##### DATA SHOWN #####
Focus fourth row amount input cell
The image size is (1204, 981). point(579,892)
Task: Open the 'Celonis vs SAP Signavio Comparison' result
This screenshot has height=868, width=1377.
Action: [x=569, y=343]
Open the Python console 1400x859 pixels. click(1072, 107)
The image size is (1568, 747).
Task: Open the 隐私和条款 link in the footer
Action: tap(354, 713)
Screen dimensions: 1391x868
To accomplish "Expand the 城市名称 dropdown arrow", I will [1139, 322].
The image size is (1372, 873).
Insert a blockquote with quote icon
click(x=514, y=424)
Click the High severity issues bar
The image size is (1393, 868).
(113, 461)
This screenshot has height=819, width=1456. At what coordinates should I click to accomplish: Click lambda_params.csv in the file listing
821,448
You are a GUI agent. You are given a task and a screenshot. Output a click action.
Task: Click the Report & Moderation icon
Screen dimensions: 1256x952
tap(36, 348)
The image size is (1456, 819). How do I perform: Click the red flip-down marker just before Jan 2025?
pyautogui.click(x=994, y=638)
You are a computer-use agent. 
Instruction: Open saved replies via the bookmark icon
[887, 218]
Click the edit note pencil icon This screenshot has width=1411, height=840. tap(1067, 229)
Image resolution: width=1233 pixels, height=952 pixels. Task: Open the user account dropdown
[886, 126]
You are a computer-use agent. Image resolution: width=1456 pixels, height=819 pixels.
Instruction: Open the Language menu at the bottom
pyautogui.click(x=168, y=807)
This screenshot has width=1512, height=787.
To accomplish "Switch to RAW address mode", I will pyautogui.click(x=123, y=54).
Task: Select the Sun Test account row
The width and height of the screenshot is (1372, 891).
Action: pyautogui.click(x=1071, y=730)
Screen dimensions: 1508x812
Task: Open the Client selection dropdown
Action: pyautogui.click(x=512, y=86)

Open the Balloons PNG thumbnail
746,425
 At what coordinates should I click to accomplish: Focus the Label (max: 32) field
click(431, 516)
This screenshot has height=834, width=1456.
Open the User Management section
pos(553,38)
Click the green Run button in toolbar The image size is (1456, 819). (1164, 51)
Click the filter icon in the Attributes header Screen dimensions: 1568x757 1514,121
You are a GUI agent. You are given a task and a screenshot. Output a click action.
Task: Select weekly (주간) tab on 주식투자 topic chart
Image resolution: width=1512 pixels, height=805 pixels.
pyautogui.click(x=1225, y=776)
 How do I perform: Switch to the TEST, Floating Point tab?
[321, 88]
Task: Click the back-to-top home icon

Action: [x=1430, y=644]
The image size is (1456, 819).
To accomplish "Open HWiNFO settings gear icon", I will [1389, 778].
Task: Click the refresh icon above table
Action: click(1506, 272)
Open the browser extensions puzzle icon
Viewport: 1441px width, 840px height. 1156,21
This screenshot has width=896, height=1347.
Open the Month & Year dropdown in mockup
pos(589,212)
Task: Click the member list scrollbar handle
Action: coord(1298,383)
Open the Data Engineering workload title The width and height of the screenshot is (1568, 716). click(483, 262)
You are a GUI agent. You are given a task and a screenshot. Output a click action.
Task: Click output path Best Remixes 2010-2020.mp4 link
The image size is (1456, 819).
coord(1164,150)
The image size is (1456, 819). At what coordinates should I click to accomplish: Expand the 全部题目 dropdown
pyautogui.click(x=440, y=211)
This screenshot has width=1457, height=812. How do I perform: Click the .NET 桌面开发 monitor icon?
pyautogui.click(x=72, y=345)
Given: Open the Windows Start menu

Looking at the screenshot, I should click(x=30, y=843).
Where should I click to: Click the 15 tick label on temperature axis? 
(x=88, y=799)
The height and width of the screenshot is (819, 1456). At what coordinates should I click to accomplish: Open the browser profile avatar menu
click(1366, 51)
#####
• TASK GOAL
Every entry must be quoted exactly as it appears above.

• PROBLEM SOLUTION
Focus fourth row amount input cell
The image size is (1204, 981). point(579,892)
Task: Open the 'Celonis vs SAP Signavio Comparison' result
This screenshot has height=868, width=1377.
Action: [x=569, y=343]
Open the Python console 1400x859 pixels. click(1072, 107)
The image size is (1568, 747).
Task: Open the 隐私和条款 link in the footer
Action: tap(354, 713)
Screen dimensions: 1391x868
To accomplish "Expand the 城市名称 dropdown arrow", I will [1139, 322].
The image size is (1372, 873).
Insert a blockquote with quote icon
click(x=514, y=424)
Click the High severity issues bar
The image size is (1393, 868).
(113, 461)
This screenshot has height=819, width=1456. At what coordinates should I click to accomplish: Click lambda_params.csv in the file listing
821,448
You are a GUI agent. You are given a task and a screenshot. Output a click action.
Task: Click the Report & Moderation icon
Screen dimensions: 1256x952
tap(36, 348)
The image size is (1456, 819). How do I perform: Click the red flip-down marker just before Jan 2025?
pyautogui.click(x=994, y=638)
You are a computer-use agent. 
Instruction: Open saved replies via the bookmark icon
[887, 218]
Click the edit note pencil icon This screenshot has width=1411, height=840. tap(1067, 229)
Image resolution: width=1233 pixels, height=952 pixels. Task: Open the user account dropdown
[886, 126]
You are a computer-use agent. Image resolution: width=1456 pixels, height=819 pixels.
Instruction: Open the Language menu at the bottom
pyautogui.click(x=168, y=807)
This screenshot has width=1512, height=787.
To accomplish "Switch to RAW address mode", I will pyautogui.click(x=123, y=54).
Task: Select the Sun Test account row
The width and height of the screenshot is (1372, 891).
Action: pyautogui.click(x=1071, y=730)
Screen dimensions: 1508x812
Task: Open the Client selection dropdown
Action: pyautogui.click(x=512, y=86)

Open the Balloons PNG thumbnail
746,425
 At what coordinates should I click to accomplish: Focus the Label (max: 32) field
click(431, 516)
This screenshot has height=834, width=1456.
Open the User Management section
pos(553,38)
Click the green Run button in toolbar The image size is (1456, 819). (1164, 51)
Click the filter icon in the Attributes header Screen dimensions: 1568x757 1514,121
You are a GUI agent. You are given a task and a screenshot. Output a click action.
Task: Select weekly (주간) tab on 주식투자 topic chart
Image resolution: width=1512 pixels, height=805 pixels.
pyautogui.click(x=1225, y=776)
 How do I perform: Switch to the TEST, Floating Point tab?
[321, 88]
Task: Click the back-to-top home icon

Action: [x=1430, y=644]
The image size is (1456, 819).
To accomplish "Open HWiNFO settings gear icon", I will [1389, 778].
Task: Click the refresh icon above table
Action: click(1506, 272)
Open the browser extensions puzzle icon
Viewport: 1441px width, 840px height. 1156,21
This screenshot has width=896, height=1347.
Open the Month & Year dropdown in mockup
pos(589,212)
Task: Click the member list scrollbar handle
Action: coord(1298,383)
Open the Data Engineering workload title The width and height of the screenshot is (1568, 716). click(483, 262)
You are a GUI agent. You are given a task and a screenshot. Output a click action.
Task: Click output path Best Remixes 2010-2020.mp4 link
The image size is (1456, 819).
coord(1164,150)
The image size is (1456, 819). At what coordinates should I click to accomplish: Expand the 全部题目 dropdown
pyautogui.click(x=440, y=211)
This screenshot has width=1457, height=812. How do I perform: Click the .NET 桌面开发 monitor icon?
pyautogui.click(x=72, y=345)
Given: Open the Windows Start menu

Looking at the screenshot, I should click(x=30, y=843).
Where should I click to: Click the 15 tick label on temperature axis? 
(x=88, y=799)
The height and width of the screenshot is (819, 1456). At what coordinates should I click to accomplish: Open the browser profile avatar menu
click(1366, 51)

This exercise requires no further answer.